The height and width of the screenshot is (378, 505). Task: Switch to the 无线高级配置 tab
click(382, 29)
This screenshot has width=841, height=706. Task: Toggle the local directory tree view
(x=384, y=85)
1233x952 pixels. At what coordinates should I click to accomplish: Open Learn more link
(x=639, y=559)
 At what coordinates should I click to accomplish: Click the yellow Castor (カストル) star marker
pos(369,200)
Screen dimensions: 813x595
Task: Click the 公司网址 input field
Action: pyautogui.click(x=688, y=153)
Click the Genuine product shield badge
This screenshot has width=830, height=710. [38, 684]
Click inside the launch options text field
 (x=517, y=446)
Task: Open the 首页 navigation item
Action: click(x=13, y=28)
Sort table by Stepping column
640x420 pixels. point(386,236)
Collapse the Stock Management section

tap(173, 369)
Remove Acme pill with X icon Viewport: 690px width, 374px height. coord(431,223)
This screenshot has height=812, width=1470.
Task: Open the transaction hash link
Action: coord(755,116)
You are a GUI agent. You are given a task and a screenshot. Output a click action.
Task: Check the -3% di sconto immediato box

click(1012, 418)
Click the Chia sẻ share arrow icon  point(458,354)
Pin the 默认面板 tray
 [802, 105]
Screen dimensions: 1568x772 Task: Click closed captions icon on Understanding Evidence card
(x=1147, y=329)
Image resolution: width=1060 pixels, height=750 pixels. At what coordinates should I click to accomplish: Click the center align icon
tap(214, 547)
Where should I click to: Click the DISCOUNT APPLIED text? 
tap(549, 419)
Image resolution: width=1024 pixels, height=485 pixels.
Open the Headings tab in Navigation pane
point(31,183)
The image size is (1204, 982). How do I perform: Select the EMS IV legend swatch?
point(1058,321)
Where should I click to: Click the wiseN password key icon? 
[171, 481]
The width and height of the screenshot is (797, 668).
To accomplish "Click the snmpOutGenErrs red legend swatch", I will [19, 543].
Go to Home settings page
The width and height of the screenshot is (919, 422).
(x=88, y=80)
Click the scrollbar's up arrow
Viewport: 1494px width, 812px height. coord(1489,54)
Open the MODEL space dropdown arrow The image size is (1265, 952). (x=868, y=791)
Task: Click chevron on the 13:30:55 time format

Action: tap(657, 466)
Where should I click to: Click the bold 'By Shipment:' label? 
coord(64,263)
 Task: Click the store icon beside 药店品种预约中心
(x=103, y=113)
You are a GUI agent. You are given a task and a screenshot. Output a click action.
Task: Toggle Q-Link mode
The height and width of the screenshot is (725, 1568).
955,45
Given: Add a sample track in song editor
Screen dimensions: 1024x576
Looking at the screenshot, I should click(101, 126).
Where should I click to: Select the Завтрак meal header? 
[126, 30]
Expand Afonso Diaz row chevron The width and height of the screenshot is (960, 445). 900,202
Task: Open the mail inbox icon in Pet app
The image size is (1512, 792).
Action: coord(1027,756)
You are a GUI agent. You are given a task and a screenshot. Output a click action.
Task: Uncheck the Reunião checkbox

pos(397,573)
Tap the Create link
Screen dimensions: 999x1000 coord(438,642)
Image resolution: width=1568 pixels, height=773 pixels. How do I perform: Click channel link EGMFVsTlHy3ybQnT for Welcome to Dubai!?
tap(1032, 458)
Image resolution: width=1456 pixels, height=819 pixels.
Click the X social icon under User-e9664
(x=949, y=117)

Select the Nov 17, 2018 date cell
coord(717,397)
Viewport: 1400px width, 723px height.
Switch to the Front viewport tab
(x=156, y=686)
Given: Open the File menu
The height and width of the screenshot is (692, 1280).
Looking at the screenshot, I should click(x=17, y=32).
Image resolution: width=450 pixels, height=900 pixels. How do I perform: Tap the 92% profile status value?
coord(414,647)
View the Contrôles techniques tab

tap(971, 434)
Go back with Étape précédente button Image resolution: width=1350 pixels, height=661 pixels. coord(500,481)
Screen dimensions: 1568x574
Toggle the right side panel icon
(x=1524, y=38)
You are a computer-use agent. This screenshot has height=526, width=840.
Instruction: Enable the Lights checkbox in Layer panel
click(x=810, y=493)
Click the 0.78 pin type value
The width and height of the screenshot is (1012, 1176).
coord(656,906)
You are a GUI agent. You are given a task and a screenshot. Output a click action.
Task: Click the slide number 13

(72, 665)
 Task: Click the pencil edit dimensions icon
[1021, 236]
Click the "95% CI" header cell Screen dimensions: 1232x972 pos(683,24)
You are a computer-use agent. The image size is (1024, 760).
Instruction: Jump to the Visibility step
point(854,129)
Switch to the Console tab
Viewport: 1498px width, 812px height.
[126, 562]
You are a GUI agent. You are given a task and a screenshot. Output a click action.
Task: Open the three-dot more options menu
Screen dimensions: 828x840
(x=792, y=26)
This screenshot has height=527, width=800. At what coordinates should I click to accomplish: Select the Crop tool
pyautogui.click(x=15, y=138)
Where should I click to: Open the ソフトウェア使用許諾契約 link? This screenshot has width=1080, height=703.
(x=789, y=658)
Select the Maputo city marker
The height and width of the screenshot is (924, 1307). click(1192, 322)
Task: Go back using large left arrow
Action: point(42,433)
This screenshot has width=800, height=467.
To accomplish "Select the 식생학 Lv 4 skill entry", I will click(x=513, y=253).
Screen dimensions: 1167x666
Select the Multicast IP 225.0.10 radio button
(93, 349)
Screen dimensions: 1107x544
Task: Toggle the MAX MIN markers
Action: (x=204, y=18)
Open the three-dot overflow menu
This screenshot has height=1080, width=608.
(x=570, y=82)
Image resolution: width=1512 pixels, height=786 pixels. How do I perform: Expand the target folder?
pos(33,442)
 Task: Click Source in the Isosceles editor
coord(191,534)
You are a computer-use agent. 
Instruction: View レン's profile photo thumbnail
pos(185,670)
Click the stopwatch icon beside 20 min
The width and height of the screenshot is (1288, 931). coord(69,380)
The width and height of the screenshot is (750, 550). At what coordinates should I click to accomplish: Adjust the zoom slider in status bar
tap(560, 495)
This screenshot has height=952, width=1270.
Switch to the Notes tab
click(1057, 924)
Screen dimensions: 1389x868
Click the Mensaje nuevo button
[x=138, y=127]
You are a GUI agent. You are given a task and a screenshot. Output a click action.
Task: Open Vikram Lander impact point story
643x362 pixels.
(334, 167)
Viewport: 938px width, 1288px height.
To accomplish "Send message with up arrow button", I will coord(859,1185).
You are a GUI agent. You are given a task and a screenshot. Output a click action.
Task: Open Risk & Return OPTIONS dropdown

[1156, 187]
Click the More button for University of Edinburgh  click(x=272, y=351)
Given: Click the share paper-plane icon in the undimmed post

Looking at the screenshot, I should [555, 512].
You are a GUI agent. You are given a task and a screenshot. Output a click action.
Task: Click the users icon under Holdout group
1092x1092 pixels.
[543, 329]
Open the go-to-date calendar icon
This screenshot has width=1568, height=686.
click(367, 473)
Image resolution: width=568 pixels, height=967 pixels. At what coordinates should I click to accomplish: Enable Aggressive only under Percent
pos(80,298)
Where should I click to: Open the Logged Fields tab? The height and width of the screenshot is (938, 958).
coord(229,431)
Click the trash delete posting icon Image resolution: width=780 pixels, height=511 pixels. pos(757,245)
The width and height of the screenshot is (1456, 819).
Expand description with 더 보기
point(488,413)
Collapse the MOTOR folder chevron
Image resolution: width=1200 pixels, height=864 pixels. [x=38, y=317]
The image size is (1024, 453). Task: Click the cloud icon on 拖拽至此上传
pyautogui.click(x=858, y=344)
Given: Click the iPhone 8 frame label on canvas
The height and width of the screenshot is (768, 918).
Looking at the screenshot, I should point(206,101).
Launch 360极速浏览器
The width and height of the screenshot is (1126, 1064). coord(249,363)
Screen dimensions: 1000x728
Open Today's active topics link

* [Given task]: Can you copy the whole listing above word for word, keeping every line as it stands?

* [Answer to the problem]:
The height and width of the screenshot is (378, 505). Task: Switch to the 无线高级配置 tab
click(382, 29)
This screenshot has width=841, height=706. Task: Toggle the local directory tree view
(x=384, y=85)
1233x952 pixels. At what coordinates should I click to accomplish: Open Learn more link
(x=639, y=559)
 At what coordinates should I click to accomplish: Click the yellow Castor (カストル) star marker
pos(369,200)
Screen dimensions: 813x595
Task: Click the 公司网址 input field
Action: pyautogui.click(x=688, y=153)
Click the Genuine product shield badge
This screenshot has width=830, height=710. [38, 684]
Click inside the launch options text field
 (x=517, y=446)
Task: Open the 首页 navigation item
Action: click(x=13, y=28)
Sort table by Stepping column
640x420 pixels. point(386,236)
Collapse the Stock Management section

tap(173, 369)
Remove Acme pill with X icon Viewport: 690px width, 374px height. coord(431,223)
This screenshot has height=812, width=1470.
Task: Open the transaction hash link
Action: coord(755,116)
You are a GUI agent. You are given a task and a screenshot. Output a click action.
Task: Check the -3% di sconto immediato box

click(1012, 418)
Click the Chia sẻ share arrow icon  point(458,354)
Pin the 默认面板 tray
 [802, 105]
Screen dimensions: 1568x772 Task: Click closed captions icon on Understanding Evidence card
(x=1147, y=329)
Image resolution: width=1060 pixels, height=750 pixels. At what coordinates should I click to accomplish: Click the center align icon
tap(214, 547)
Where should I click to: Click the DISCOUNT APPLIED text? 
tap(549, 419)
Image resolution: width=1024 pixels, height=485 pixels.
Open the Headings tab in Navigation pane
point(31,183)
The image size is (1204, 982). How do I perform: Select the EMS IV legend swatch?
point(1058,321)
Where should I click to: Click the wiseN password key icon? 
[171, 481]
The width and height of the screenshot is (797, 668).
To accomplish "Click the snmpOutGenErrs red legend swatch", I will [19, 543].
Go to Home settings page
The width and height of the screenshot is (919, 422).
(x=88, y=80)
Click the scrollbar's up arrow
Viewport: 1494px width, 812px height. coord(1489,54)
Open the MODEL space dropdown arrow The image size is (1265, 952). (x=868, y=791)
Task: Click chevron on the 13:30:55 time format

Action: tap(657, 466)
Where should I click to: Click the bold 'By Shipment:' label? 
coord(64,263)
 Task: Click the store icon beside 药店品种预约中心
(x=103, y=113)
You are a GUI agent. You are given a task and a screenshot. Output a click action.
Task: Toggle Q-Link mode
The height and width of the screenshot is (725, 1568).
955,45
Given: Add a sample track in song editor
Screen dimensions: 1024x576
Looking at the screenshot, I should click(101, 126).
Where should I click to: Select the Завтрак meal header? 
[126, 30]
Expand Afonso Diaz row chevron The width and height of the screenshot is (960, 445). 900,202
Task: Open the mail inbox icon in Pet app
The image size is (1512, 792).
Action: coord(1027,756)
You are a GUI agent. You are given a task and a screenshot. Output a click action.
Task: Uncheck the Reunião checkbox

pos(397,573)
Tap the Create link
Screen dimensions: 999x1000 coord(438,642)
Image resolution: width=1568 pixels, height=773 pixels. How do I perform: Click channel link EGMFVsTlHy3ybQnT for Welcome to Dubai!?
tap(1032, 458)
Image resolution: width=1456 pixels, height=819 pixels.
Click the X social icon under User-e9664
(x=949, y=117)

Select the Nov 17, 2018 date cell
coord(717,397)
Viewport: 1400px width, 723px height.
Switch to the Front viewport tab
(x=156, y=686)
Given: Open the File menu
The height and width of the screenshot is (692, 1280).
Looking at the screenshot, I should click(x=17, y=32).
Image resolution: width=450 pixels, height=900 pixels. How do I perform: Tap the 92% profile status value?
coord(414,647)
View the Contrôles techniques tab

tap(971, 434)
Go back with Étape précédente button Image resolution: width=1350 pixels, height=661 pixels. coord(500,481)
Screen dimensions: 1568x574
Toggle the right side panel icon
(x=1524, y=38)
You are a computer-use agent. This screenshot has height=526, width=840.
Instruction: Enable the Lights checkbox in Layer panel
click(x=810, y=493)
Click the 0.78 pin type value
The width and height of the screenshot is (1012, 1176).
coord(656,906)
You are a GUI agent. You are given a task and a screenshot. Output a click action.
Task: Click the slide number 13

(72, 665)
 Task: Click the pencil edit dimensions icon
[1021, 236]
Click the "95% CI" header cell Screen dimensions: 1232x972 pos(683,24)
You are a computer-use agent. The image size is (1024, 760).
Instruction: Jump to the Visibility step
point(854,129)
Switch to the Console tab
Viewport: 1498px width, 812px height.
[126, 562]
You are a GUI agent. You are given a task and a screenshot. Output a click action.
Task: Open the three-dot more options menu
Screen dimensions: 828x840
(x=792, y=26)
This screenshot has height=527, width=800. At what coordinates should I click to accomplish: Select the Crop tool
pyautogui.click(x=15, y=138)
Where should I click to: Open the ソフトウェア使用許諾契約 link? This screenshot has width=1080, height=703.
(x=789, y=658)
Select the Maputo city marker
The height and width of the screenshot is (924, 1307). click(1192, 322)
Task: Go back using large left arrow
Action: point(42,433)
This screenshot has width=800, height=467.
To accomplish "Select the 식생학 Lv 4 skill entry", I will click(x=513, y=253).
Screen dimensions: 1167x666
Select the Multicast IP 225.0.10 radio button
(93, 349)
Screen dimensions: 1107x544
Task: Toggle the MAX MIN markers
Action: (x=204, y=18)
Open the three-dot overflow menu
This screenshot has height=1080, width=608.
(x=570, y=82)
Image resolution: width=1512 pixels, height=786 pixels. How do I perform: Expand the target folder?
pos(33,442)
 Task: Click Source in the Isosceles editor
coord(191,534)
You are a computer-use agent. 
Instruction: View レン's profile photo thumbnail
pos(185,670)
Click the stopwatch icon beside 20 min
The width and height of the screenshot is (1288, 931). coord(69,380)
The width and height of the screenshot is (750, 550). At what coordinates should I click to accomplish: Adjust the zoom slider in status bar
tap(560, 495)
This screenshot has height=952, width=1270.
Switch to the Notes tab
click(1057, 924)
Screen dimensions: 1389x868
Click the Mensaje nuevo button
[x=138, y=127]
You are a GUI agent. You are given a task and a screenshot. Output a click action.
Task: Open Vikram Lander impact point story
643x362 pixels.
(334, 167)
Viewport: 938px width, 1288px height.
To accomplish "Send message with up arrow button", I will coord(859,1185).
You are a GUI agent. You are given a task and a screenshot. Output a click action.
Task: Open Risk & Return OPTIONS dropdown

[1156, 187]
Click the More button for University of Edinburgh  click(x=272, y=351)
Given: Click the share paper-plane icon in the undimmed post

Looking at the screenshot, I should [555, 512].
You are a GUI agent. You are given a task and a screenshot. Output a click action.
Task: Click the users icon under Holdout group
1092x1092 pixels.
[543, 329]
Open the go-to-date calendar icon
This screenshot has width=1568, height=686.
click(367, 473)
Image resolution: width=568 pixels, height=967 pixels. At what coordinates should I click to accomplish: Enable Aggressive only under Percent
pos(80,298)
Where should I click to: Open the Logged Fields tab? The height and width of the screenshot is (938, 958).
coord(229,431)
Click the trash delete posting icon Image resolution: width=780 pixels, height=511 pixels. pos(757,245)
The width and height of the screenshot is (1456, 819).
Expand description with 더 보기
point(488,413)
Collapse the MOTOR folder chevron
Image resolution: width=1200 pixels, height=864 pixels. [x=38, y=317]
The image size is (1024, 453). Task: Click the cloud icon on 拖拽至此上传
pyautogui.click(x=858, y=344)
Given: Click the iPhone 8 frame label on canvas
The height and width of the screenshot is (768, 918).
Looking at the screenshot, I should point(206,101).
Launch 360极速浏览器
The width and height of the screenshot is (1126, 1064). coord(249,363)
Screen dimensions: 1000x728
Open Today's active topics link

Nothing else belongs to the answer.